METROPOLITAN.ID – Kematian CCCCCCCCC (27) yang meninggal secara misterius usai menyeruput kopi di Cafe Oliver, Grand Indonesia, Jakarta Pusat, masih ditelusuri. Polisi menyebut bila pemesan es kopi Vietnam untuk Mirna merupakan temannya sendiri bernama Jessica.
”Yang bersangkutan, Mirna tidak memesan, tetapi dipesankan. Sebelum (korban) datang, (kopi) itu sudah ada,” ujar Direktur Reskrimum Polda Metro Jaya Kombes Krishna Murti.

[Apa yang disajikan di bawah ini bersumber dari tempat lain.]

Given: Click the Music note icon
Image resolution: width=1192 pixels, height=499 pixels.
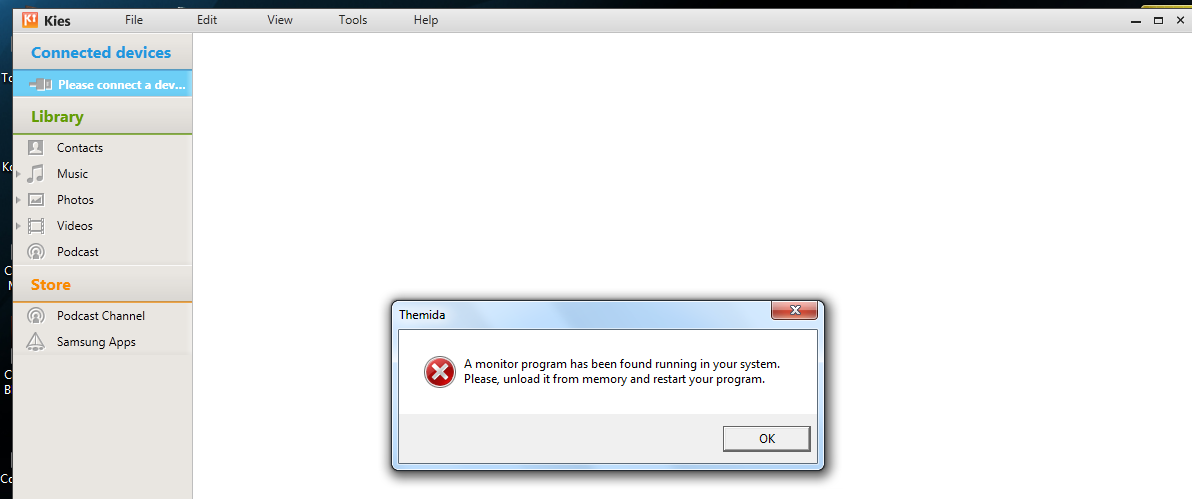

Dari keterangan saksi-saksi, rekaman CCTV dan hasil labfor nonformal yang didapat Polda Metro Jaya, polisi menilai kematian Mirna tidak wajar. Ditambah hasil otopsi yang menyebutkan ada pendarahan di lambung korban akibat zat bersifat korosif yang diduga berasal dari racun sianida, semakin menunjukkan ada kejanggalan dari kematian Mirna.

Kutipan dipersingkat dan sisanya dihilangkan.